Again, I'm just thinking/typing out loud here (I guess this figure of speech doesn't really work here haha, but you get the idea) based on the reading I've done and my experiences. My knowledge is very shallow, but all I can do is try to read and learn more, so any help is much appreciated. 



npace said:


> I haven't found an unacceptable variety of wheels out there, so my question to you is what wheels are you considering that the standard size won't fit?


I know, how dare I consider liking a wheel that only fits 5x114.3 hubs , but I was looking at a set of 17" Blitz 01 wheels awhile back that I decided against because I wasn't sure on the use of wobble bolts then either. I like having options my friend! I had also just decided against driving to New Jersey and buying a set of beautiful redrilled/sleeved(I guess) 5x114.3 to 5x112 Enkei Nt-03's when the seller said he was getting some vibration from one of them and I got cold feet and didn't want to deal with them. I know I know, I just have to do things a little different.

Oh, and thanks MisterJJ for the FEA explanation. That would be really helpful to either prove or disprove this whole thing! Then we wouldn't ever have to talk about it again haha.


----------



## MisterJJ (Jul 28, 2005)

cody.eich said:


> Oh, and thanks MisterJJ for the FEA explanation. That would be really helpful to either prove or disprove this whole thing! Then we wouldn't ever have to talk about it again haha.

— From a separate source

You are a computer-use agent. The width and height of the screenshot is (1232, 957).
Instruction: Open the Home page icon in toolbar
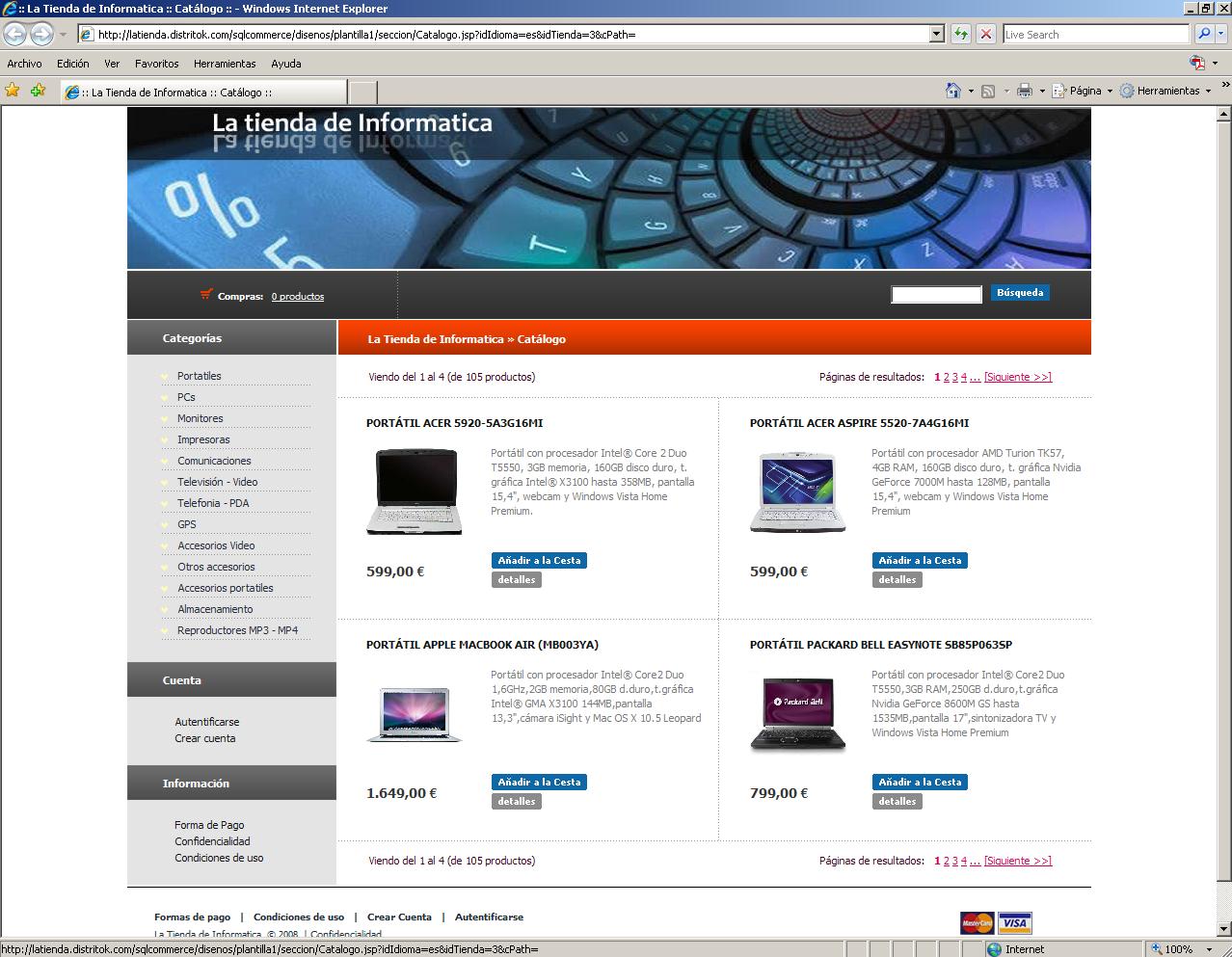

I suspect that the wobble bolt/nut makers have done FEA on their components to make sure their product is safe. At least I would hope so. Perhaps some real-world testing as well. But as soon as you add spacers into the equation the complexity increases greatly and it would be a tremendous effort to try to analyze all potential combinations of spacer and wheel sizes. This is probably why it is recommended not to do this... because there is no way of knowing if it would be safe.

But those stretched tires are a whole other level of unsafe. I had a cousin that was a straight A student... Her daddy bought her rims and stretched tires for her Camry. She was driving alone on the freeway and lost control for unknown reasons and.. yeah.. no more cousin. Probably didn't help that the dad got her in the habit of not wearing a seatbelt. :banghead:


----------



## cody.eich (Mar 22, 2015)

MisterJJ said:


> I suspect that the wobble bolt/nut makers have done FEA on their components to make sure their product is safe. At least I would hope so. Perhaps some real-world testing as well. But as soon as you add spacers into the equation the complexity increases greatly and it would be a tremendous effort to try to analyze all potential combinations of spacer and wheel sizes. This is probably why it is recommended not to do this... because there is no way of knowing if it would be safe.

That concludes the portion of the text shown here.